# Nikon D5100 SLR ~ what a difference!



## 480sparky (Feb 1, 2009)

One more time....... it's _*raw*_..... not *RAW*.

It's *NOT* an acronym. :no:


----------



## Leo G (May 12, 2005)

R.A.W would be an acronym


----------



## 480sparky (Feb 1, 2009)

Leo G said:


> R.A.W would be an acronym


And stands for........ :blink:


----------



## RobertCDF (Aug 18, 2005)

480sparky said:


> One more time....... it's raw..... not RAW.
> 
> It's NOT an acronym. :no:


No, it's RAW like yelling RAWR!!!!


----------



## dougchips (Apr 23, 2006)

Congrats on the purchase! Others summed it up rather well but I'll add:

1. Stay out of the auto mode, it's like the homeowner mode (think homeowners guessing at miters). Start with AP mode and learn to control your background. 

2. Get a DOF (depth of field) app for your smart phone...once again controlling what is in focus.

- **Information shown**
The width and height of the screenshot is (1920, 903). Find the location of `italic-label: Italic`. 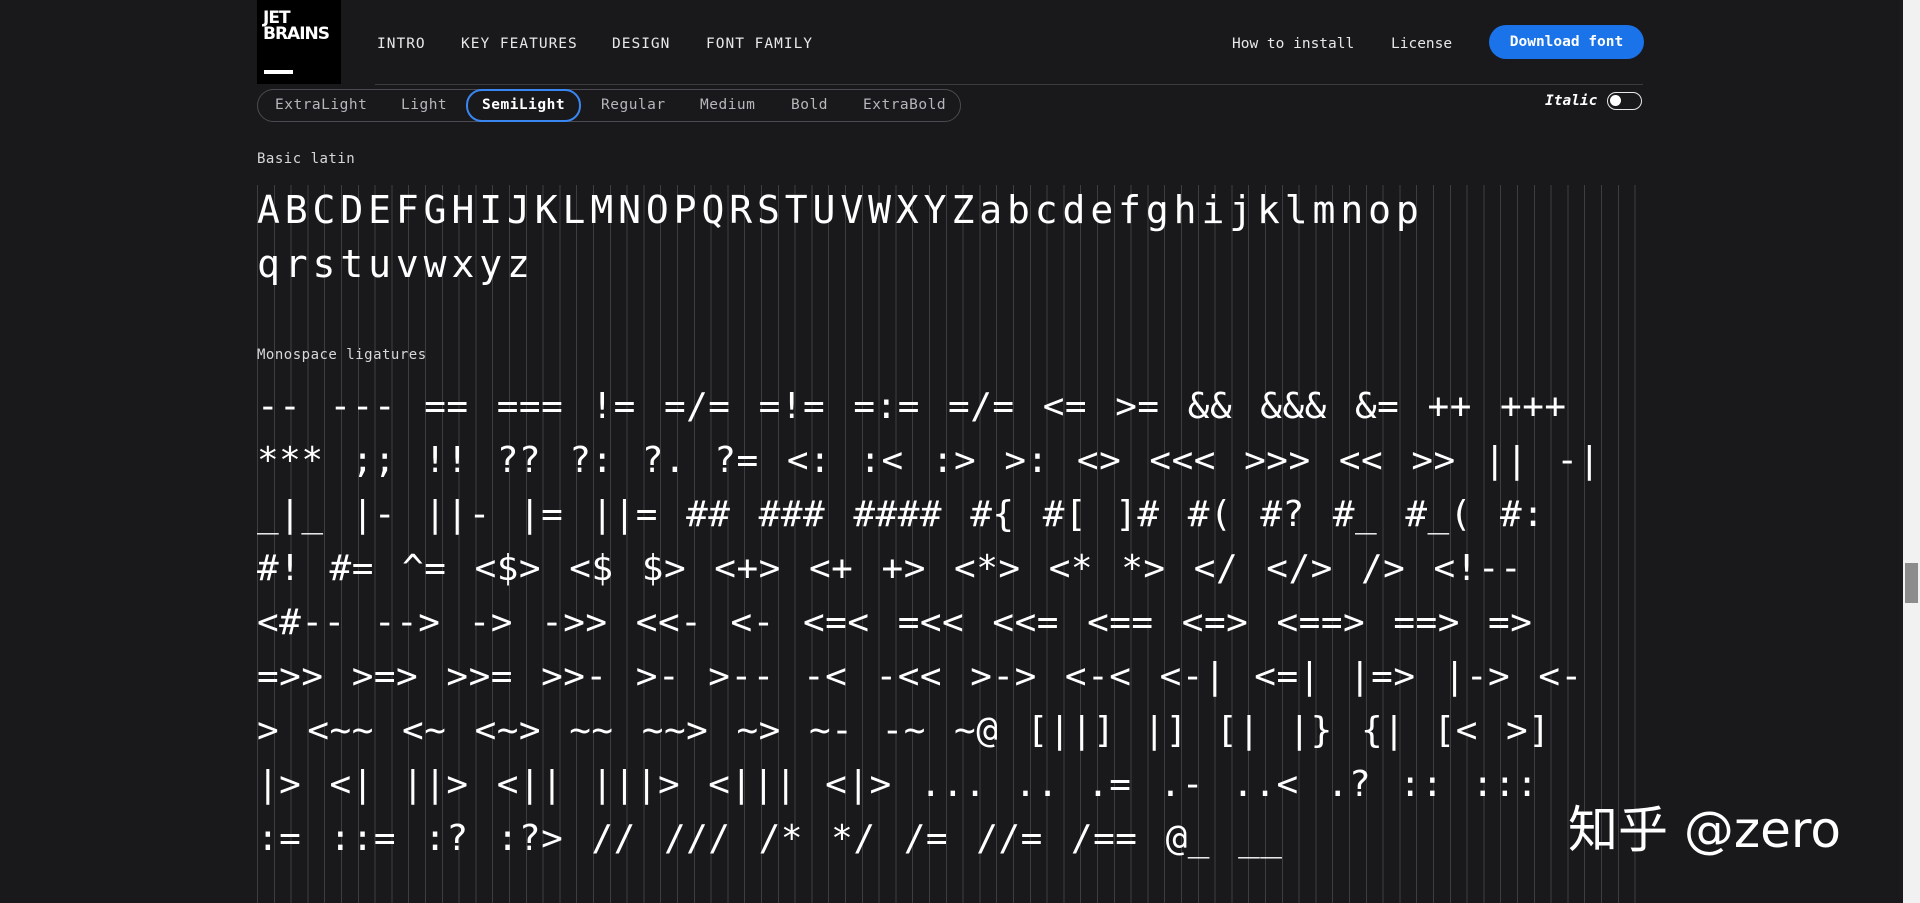

italic-label: Italic is located at coordinates (1572, 101).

- **Problem to work on**
From the Nikon D5100 thread, extract everything from "No, it's RAW" down to "control your background.", copying it word for word.

- **Completed exercise**
No, it's RAW like yelling RAWR!!!!


----------



## dougchips (Apr 23, 2006)

Congrats on the purchase! Others summed it up rather well but I'll add:

1. Stay out of the auto mode, it's like the homeowner mode (think homeowners guessing at miters). Start with AP mode and learn to control your background.